Problem requirements:
Reproduce every row below word for word.
━━ Material for this task ━━
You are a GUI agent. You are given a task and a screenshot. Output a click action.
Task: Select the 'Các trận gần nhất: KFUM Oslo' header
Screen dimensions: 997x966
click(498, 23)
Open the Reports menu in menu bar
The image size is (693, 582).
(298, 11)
━━━
Complete response:
You are a GUI agent. You are given a task and a screenshot. Output a click action.
Task: Select the 'Các trận gần nhất: KFUM Oslo' header
Screen dimensions: 997x966
click(498, 23)
Open the Reports menu in menu bar
The image size is (693, 582).
(298, 11)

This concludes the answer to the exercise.